In my opinion, what you need to do is connect the discrete binomial distribution (boys and girls) to the normal distribution via the central limit theorem. After that, then empirically show that squaring and summing independent standard normal numbers are chi-square distributed.

For example, if you square a single standard normal number Z^2 it is chi-square distributed on one-degree of freedom (df). If you square and sum two independent standard normal numbers, then the sum X = Z1^2 + Z2^2 is chi-square distributed on two-degrees of freedom....and so on. Show this empirically through simulation and provide histograms to the students so that they can see this. Give the descriptive statistics for the some chi-square distributions e.g., the mean is equal to the df; the variance is 2*df; the skew is Sqrt[8/df] and the kurtosis is 12/df. So a chi-square distribution with one df will have a mean of 1; variance of 2 (std. dev. of Sqrt[2]); skew of 8; and kurtosis of 12.

Next, back the boys and girls, which is binomial, use the transformation for the standard normal distribution:

Z = (X - Mu) / Std.

Invoke the central limit theorem by replacing the mean for the binomial distribution (n*p) and the Std (Sqrt[n*p*q] like this:

Chi-square (1df) = Z^2 = (X - Mu)^2/ (Std)^2 = (X - n*p)^2 / (n*p*q).

Expanding we have:

Chi-square (1df) = (X - n*p)^2 / (n*p) + ((n-X) - n*q)^2 / (n*q).
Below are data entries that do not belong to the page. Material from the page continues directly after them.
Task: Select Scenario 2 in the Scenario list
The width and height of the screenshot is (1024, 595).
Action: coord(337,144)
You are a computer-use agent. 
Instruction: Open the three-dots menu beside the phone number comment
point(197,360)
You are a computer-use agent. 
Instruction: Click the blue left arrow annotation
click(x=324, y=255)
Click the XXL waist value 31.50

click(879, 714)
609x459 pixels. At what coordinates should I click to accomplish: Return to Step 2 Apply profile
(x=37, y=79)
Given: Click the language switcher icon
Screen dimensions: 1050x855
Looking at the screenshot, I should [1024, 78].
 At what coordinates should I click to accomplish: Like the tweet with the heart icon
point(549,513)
Then, typically, what is generally done is:

Chi-quare (1df) = Sum[ (O1 -E1)^2 / E1 + (O2 -E2)^2 / E2 ].

Of course, this based on a good approximation of the binomial distribution to the normal distribution via the central limit theorem. What is typically used is the requirement that n*p and n*q are both greater than or equal to 5.